Stored data:
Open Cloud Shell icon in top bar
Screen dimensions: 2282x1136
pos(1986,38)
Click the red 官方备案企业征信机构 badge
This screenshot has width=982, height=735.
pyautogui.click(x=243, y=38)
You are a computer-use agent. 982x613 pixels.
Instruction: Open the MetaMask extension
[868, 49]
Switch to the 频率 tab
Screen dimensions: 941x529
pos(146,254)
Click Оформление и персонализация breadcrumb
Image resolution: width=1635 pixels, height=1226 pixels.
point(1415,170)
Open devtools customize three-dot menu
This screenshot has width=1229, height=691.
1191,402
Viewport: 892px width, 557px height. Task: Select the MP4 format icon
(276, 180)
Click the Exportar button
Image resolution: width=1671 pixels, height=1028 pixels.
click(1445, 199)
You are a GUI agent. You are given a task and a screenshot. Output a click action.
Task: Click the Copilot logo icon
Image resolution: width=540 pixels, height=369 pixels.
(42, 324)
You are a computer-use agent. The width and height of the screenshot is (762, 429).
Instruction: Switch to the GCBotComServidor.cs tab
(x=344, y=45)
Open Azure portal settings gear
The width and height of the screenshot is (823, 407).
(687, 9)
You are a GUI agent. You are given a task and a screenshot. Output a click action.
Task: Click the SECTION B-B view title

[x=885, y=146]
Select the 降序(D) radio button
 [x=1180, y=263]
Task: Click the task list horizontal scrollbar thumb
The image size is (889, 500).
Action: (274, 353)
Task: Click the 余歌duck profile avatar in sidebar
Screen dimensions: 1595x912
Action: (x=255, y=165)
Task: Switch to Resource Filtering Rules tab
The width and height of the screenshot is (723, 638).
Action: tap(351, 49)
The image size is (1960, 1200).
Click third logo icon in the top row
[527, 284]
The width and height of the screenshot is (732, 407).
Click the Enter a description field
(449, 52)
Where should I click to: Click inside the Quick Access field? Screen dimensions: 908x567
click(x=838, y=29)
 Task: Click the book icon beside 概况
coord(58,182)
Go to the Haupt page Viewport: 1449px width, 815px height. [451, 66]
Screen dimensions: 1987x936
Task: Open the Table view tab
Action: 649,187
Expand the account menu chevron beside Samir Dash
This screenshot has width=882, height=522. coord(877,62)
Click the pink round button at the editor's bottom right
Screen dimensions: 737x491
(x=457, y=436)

== What to produce ==
Restate the line containing "Expand the account" and every remaining line of the records word for word. Add nothing.

== Result of this exercise ==
Expand the account menu chevron beside Samir Dash
This screenshot has width=882, height=522. coord(877,62)
Click the pink round button at the editor's bottom right
Screen dimensions: 737x491
(x=457, y=436)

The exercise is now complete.